# Problem 31: Order-Preserving Patterns

Searching time series or list of values for patterns representing specific fluctuations of the values requires a redefinition of the notion of pattern. The question is to deal with the recognition of peaks, breakdowns, double-dip recessions or more features on expenses, rates or the like.

In the problem we consider words drawn from a linear-sortable alphabet $\Sigma$ of integers. Two words $u$ and $v$ of the same length over $\Sigma$ are said to be order-equivalent written $u \approx v$, if $$u[i] \lt u[j]\Longleftrightarrow v[i] \lt v[j]$$ for all pairs of positions $i,j$ on the words.

The order-preserving pattern-matching problem is naturally defined as follows: given a pattern $x\in\Sigma^*$ and a text $y\in\Sigma^*$, check if $x$ is order-equivalent to some factor of $y$.

For simplicity we assume that letters in each considered word are pairwise distinct (words are permutations of their set of letters).

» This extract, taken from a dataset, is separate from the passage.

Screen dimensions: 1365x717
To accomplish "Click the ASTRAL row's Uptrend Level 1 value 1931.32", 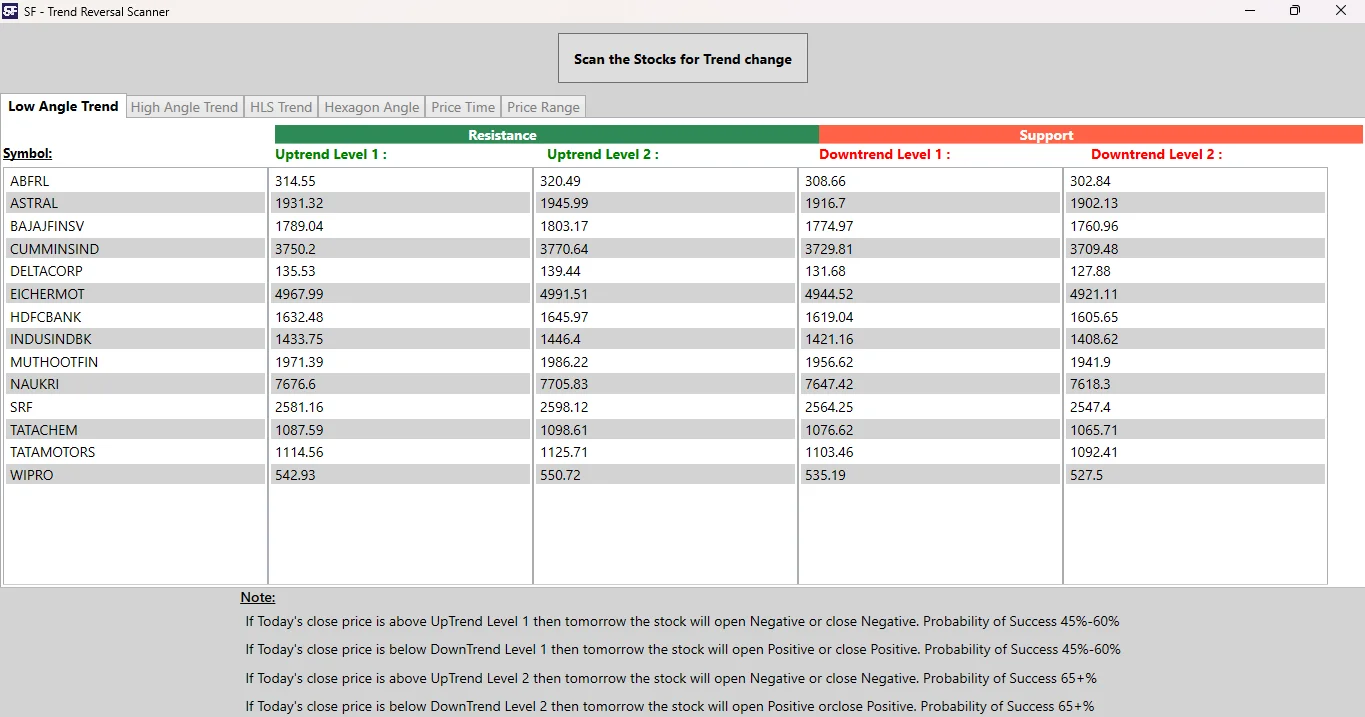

Design a linear-time algorithm for the order-preserving pattern-matching.
Design a notion of border table adequate to the problem.

## References

• S. Cho, J. C. Na, K. Park, and J. S. Sim. A fast algorithm for orderpreserving pattern matching. Inf. Process. Lett., 115(2):397-402, 2015.
• M. Crochemore, C. S. Iliopoulos, T. Kociumaka, M. Kubica, A. Langiu, S. P. Pissis, J. Radoszewski, W. Rytter, and T. Walen. Order-preserving indexing. Theor. Comput. Sci., 638:122-135, 2016.
• P. Gawrychowski and P. Uznanski. Order-preserving pattern matching with k mismatches. In A. S. Kulikov, S. O. Kuznetsov, and P. A. Pevzner, editors, Combinatorial Pattern Matching - 25th Annual Symposium, CPM 2014, Moscow, Russia, June 16-18, 2014. Proceedings, volume 8486 of Lecture Notes in Computer Science, pages 130-139. Springer, 2014.
• M. M. Hasan, A. S. M. S. Islam, M. S. Rahman, and M. S. Rahman. Order preserving pattern matching revisited. Pattern Recognition Letters, 55:15-21, 2015.
• J. Kim, P. Eades, R. Fleischer, S. Hong, C. S. Iliopoulos, K. Park, S. J. Puglisi, and T. Tokuyama. Order-preserving matching. Theor. Comput. Sci., 525:68-79, 2014.
• M. Kubica, T. Kulczynski, J. Radoszewski, W. Rytter, and T. Walen. A linear time algorithm for consecutive permutation pattern matching. Inf. Process. Lett., 113(12):430-433, 2013.